Technical Abstract: Several sorghum lines male-sterilized in A3 cytoplasm have been available since the early 1990's. Currently, no information is available comparing the agronomic performance of A1 cytoplasm and A3 cytoplasm sorghum sudangrass hybrids. However, based on other sorghum research results, A3 sorghum sudangrass hybrids would be expected to be male-sterile. If grown in isolation, these hybrids would not set seed, possibly providing high quality forage. The objectives of this study were to compare the effects of A1 and A3 cytoplasm on the maturity, fertility, height, forage yield, and forage quality of sorghum sudangrass hybrids.
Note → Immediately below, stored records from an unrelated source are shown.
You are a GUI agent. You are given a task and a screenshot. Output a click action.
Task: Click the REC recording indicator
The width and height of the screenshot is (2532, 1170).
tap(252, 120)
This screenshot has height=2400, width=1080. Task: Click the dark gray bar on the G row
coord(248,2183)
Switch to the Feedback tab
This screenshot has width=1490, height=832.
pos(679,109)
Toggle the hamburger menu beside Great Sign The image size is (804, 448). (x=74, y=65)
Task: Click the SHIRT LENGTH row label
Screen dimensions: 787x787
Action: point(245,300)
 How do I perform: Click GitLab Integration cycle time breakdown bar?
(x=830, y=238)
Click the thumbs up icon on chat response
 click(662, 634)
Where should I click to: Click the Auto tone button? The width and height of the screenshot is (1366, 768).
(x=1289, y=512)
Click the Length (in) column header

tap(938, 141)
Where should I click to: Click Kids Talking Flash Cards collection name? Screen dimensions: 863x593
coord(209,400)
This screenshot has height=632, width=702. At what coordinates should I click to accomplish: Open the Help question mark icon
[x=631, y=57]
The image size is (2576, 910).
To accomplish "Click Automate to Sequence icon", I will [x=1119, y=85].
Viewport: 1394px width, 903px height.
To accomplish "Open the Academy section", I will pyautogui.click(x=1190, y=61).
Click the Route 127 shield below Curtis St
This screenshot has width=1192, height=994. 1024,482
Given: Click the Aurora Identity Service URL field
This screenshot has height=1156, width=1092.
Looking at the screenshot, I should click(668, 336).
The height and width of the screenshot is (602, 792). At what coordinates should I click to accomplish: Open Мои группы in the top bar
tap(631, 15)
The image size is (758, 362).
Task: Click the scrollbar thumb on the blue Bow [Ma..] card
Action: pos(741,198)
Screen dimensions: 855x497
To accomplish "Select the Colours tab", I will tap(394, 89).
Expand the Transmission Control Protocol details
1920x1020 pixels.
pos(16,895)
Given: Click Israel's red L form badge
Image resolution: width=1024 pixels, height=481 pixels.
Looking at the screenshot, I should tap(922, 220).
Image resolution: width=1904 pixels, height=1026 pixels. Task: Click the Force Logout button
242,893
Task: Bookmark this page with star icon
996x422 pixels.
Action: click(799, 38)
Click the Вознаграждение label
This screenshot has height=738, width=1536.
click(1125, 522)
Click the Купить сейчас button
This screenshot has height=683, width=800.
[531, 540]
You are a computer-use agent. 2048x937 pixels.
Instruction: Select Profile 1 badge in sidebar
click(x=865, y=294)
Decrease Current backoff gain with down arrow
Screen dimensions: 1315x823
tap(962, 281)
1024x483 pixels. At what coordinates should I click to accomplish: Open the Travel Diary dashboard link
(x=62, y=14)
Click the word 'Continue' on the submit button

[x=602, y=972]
In 1989, pollen from a bulk of eight sudangrass populations (NP22, NP23, NP25, NP28, NP29, NP30, NP31, and NP35) was used to pollinate four sorghum lines that had been male-sterilized in both A1 and A3 cytoplasm (A1Martin and A3Martin, A1Redbine 58 and A3Redbine 58, A1Wheatland and A3Wheatland, and A1KS24 and A3KS24). Hybrids were grown at the University of Nebraska Field Laboratory, Ithaca, NE (Sharpsburg silty clay loam; fine montmorillonitic, mesic Typic Agriudoll) in 1990 and 1991 in a split plot design with inbreds (females) treated as whole plots and cytoplasms treated as subplots. Observed differences among hybrids for days to 50% anthesis were expected due to known maturity differences in the inbreds used as females. Cytoplasm had no effect on days to 50% anthesis, height, forage yield, in vitro dry matter disappearance (IVDMD), or crude protein. Seed set under selfing bags (fertility restoration) in A3 hybrids was observed, with interaction among A3 cytoplasm sources and various lines crossed into these cytoplasm sources.